Sollte mir das Sorgen machen? Ja das tut es. Es zeigt, dass agile Transitionen schwer sind und häufig scheitern. Es zeigt, dass das Management häufig noch nicht bereit ist für einen Rollen- und Verhaltenswechsel. Es zeigt, dass Cargo Cult und Dark Scrum verbreitet sind und sich weiter ausbreiten. Eine ganz bestimmte Sorge habe ich allerdings nicht: die Sorge, dass Scrum grundsätzlich scheitern könnte. Selbst wenn die Mehrheit der Führungskräfte diese Methode bewusst oder unbewusst untergräbt (und ich fürchte, dass das so ist) - letztendlich sitzen sie am kürzeren Hebel. Und der Grund dafür ist der Fachkräftemangel.

Selbst wenn Scrum eigentlich ein Framework ist, dass im Wesentlichen auf Unternehmensinteressen wie kurzen Entwicklungszyklen, wenig Verschwendung und hoher Produktqualität beruht - für die meisten Entwickler ist es etwas ganz anderes. Zu ihrem Glück ist es so, dass der beste Weg zur Erreichung der gerade genannten Ziele die Selbstorganisation ist. Viel Selbstbestimmung, wenig Befehle, keine unrealistischen Deadlines und konstruktive Zusammenarbeit gehören einfach dazu wenn man Mitglied in einem Scrum-Team ist. Wer das einmal erlebt hat will in der Regel nie mehr anders arbeiten, und wenn man das alles im aktuellen Job nicht mehr haben kann, dann wartet bereits der nächste.

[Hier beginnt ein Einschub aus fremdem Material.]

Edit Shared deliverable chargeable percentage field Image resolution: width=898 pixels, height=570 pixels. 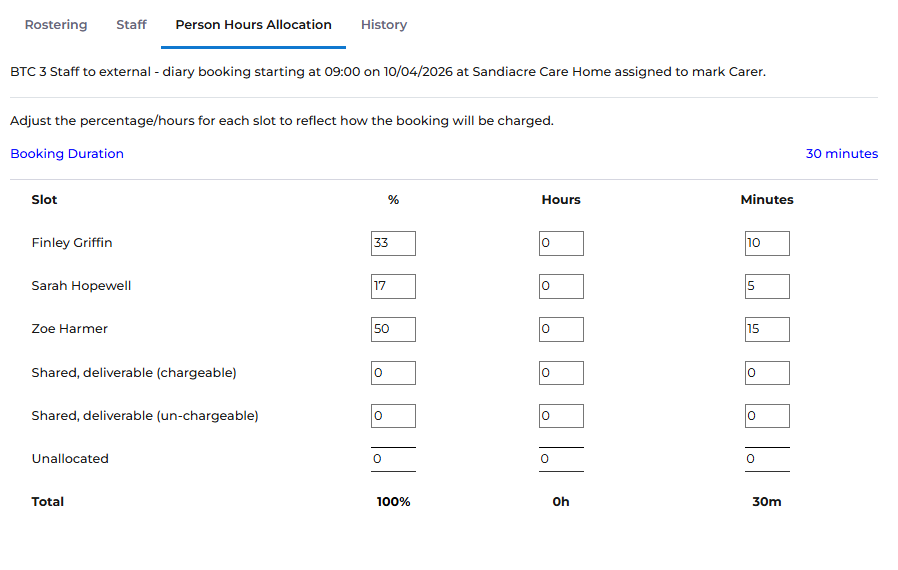point(393,373)
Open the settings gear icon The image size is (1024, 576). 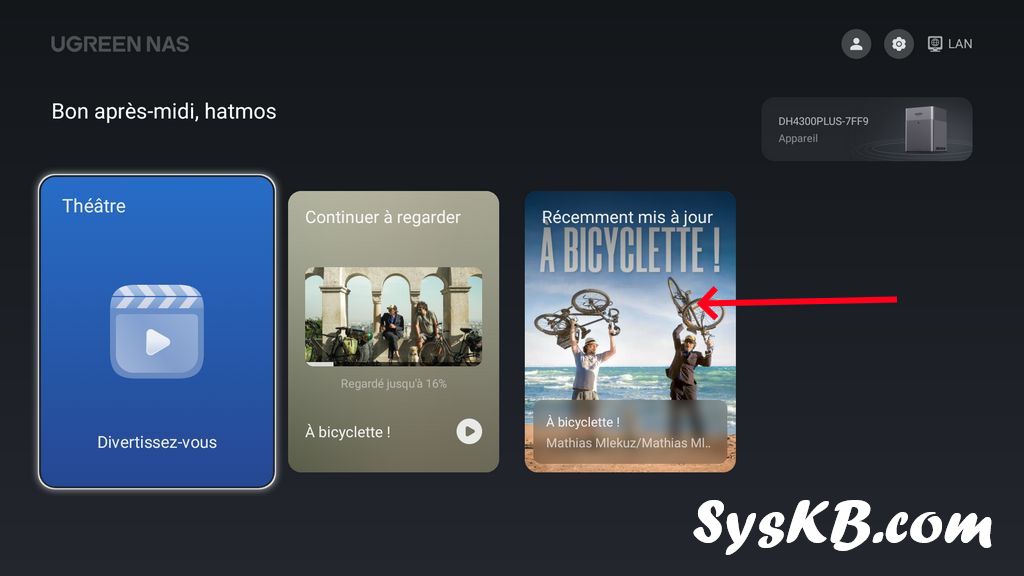899,44
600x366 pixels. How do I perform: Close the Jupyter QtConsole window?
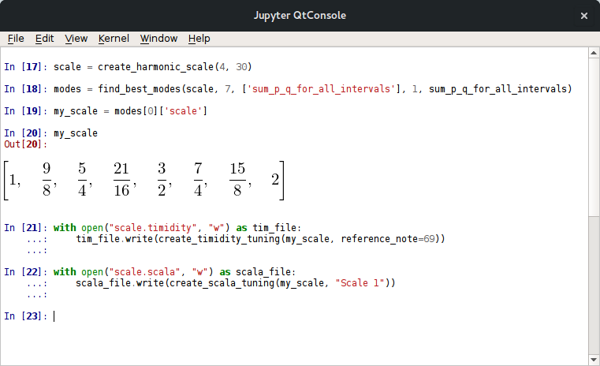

Bedingt durch den IT-Fachkräftemangel sind die Unternehmen gezwungen ihren potentiellen Mitarbeitern etwas zu bieten, und Scrum ist etwas womit man sich von anderen Unternehmen abheben kann. Wer den Wettbewerb um die besten Köpfe nicht verlieren will kommt gar nicht darum herum. Auf der anderen Seite vertreibt jeder Anfall von Command and Control die Mitarbeiter zunächst in die innere und dann in die äussere Emigration. Ich habe miterlebt, dass ein Unternehmen nach der Abschaffung von Scrum über die Hälfte seiner IT-Abteilung verloren hat. Und das ist kein Einzelfall.

In vielen Unternehmen ist diese Realität gedanklich noch nicht angekommen. Hier wird noch geglaubt, man könne agile Methoden per Dekret für gescheitert erklären. Ich fürchte, dass hier ein Lernen durch Schmerzen stattfinden muss bevor sich etwas ändert. Andererseits - auch das ist ja Inspect & Adapt, oder?